The Plymouth Blitz was a series of bombing raids carried out by the German Luftwaffe against the English city of Plymouth during the Second World War as part of the Luftwaffe's strategic assault on Britain. The attacks began in July 1940 and, after reaching their height in the spring of 1941, continued intermittently until 1944. The most destructive raids took place in March and April 1941. Plymouth was targeted principally because of the strategic importance of HMNB Devonport, Britain's largest naval dockyard, and its associated industrial and military facilities. The city was among the worst-blitzed cities in England, with the scale of destruction particularly severe in proportion to its population.

The heaviest raids occurred on the nights of 20 and 21 March and 21, 22, 23, 28 and 29 April 1941. Much of the city centre was destroyed or severely damaged, including shops, civic buildings, churches, schools and thousands of homes. Those attacks accounted for the majority of the city's civilian casualties and injured hundreds more; thousands of residents were evacuated or temporarily displaced as a result of the bombing. The bombing of the communal air-raid shelter at Portland Square on the night of 22–23 April killed at least 71 people and became one of the most significant civilian tragedies of the Plymouth Blitz.

After the height of the bombardment in the spring of 1941, attacks continued intermittently until as late as May 1944, with two minor air raids in that month. Over the course of Plymouth's 59 bombing raids, at least 1,174 civilians were killed and 4,448 injured.

The destruction resulting from the Blitz fundamentally altered Plymouth. After the war, the city centre was comprehensively replanned and rebuilt according to the Plan for Plymouth, prepared by Patrick Abercrombie and James Paton Watson. Reconstruction began in 1948 and transformed the historic street pattern of the city centre. The surviving ruins of Charles Church and other sites of wartime destruction subsequently became important memorials to the civilian victims of the Blitz.

== History ==

=== Background ===

Plymouth was an important target for German bombing because of the presence of HMNB Devonport, one of Britain's principal naval dockyards and a major base for the Royal Navy. The city also contained naval, military and industrial facilities supporting Britain's war effort. The concentration of dockyard facilities alongside densely populated residential and commercial districts meant that attacks directed at military targets also posed a substantial threat to the civilian population.

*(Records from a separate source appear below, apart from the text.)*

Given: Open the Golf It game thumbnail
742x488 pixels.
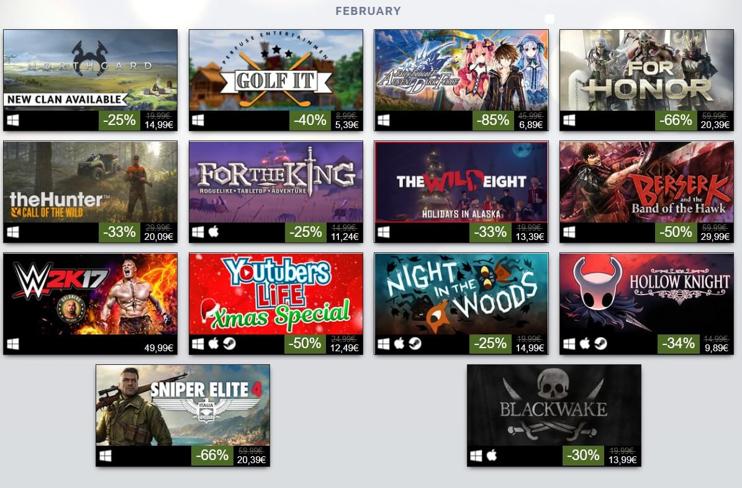Looking at the screenshot, I should point(276,70).
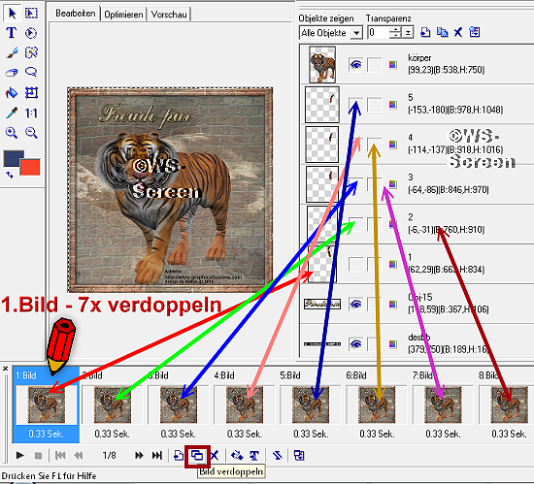The height and width of the screenshot is (484, 534).
Task: Select the Text tool
Action: (x=12, y=33)
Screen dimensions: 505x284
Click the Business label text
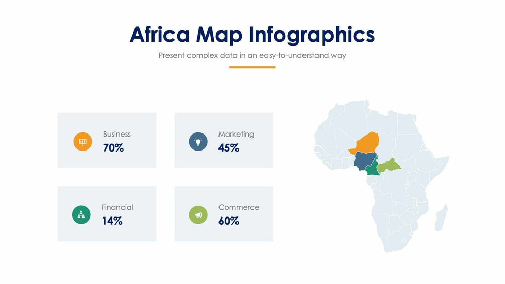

At the outbreak of the Second World War, Plymouth had a population of approximately 220,000. The city had been formed through the amalgamation of Plymouth, Devonport and East Stonehouse in 1914, and its central areas contained extensive Victorian and earlier housing, commercial premises and civic buildings. The city's geography, with the dockyard and other military installations interspersed with residential districts, contributed to the widespread effects of bombing.

=== The Bombing Campaign ===

At the beginning of the war, Plymouth was therefore neither considered entirely safe from air attack nor expected to be subjected to the level of bombing anticipated in areas closer to the principal German approach routes.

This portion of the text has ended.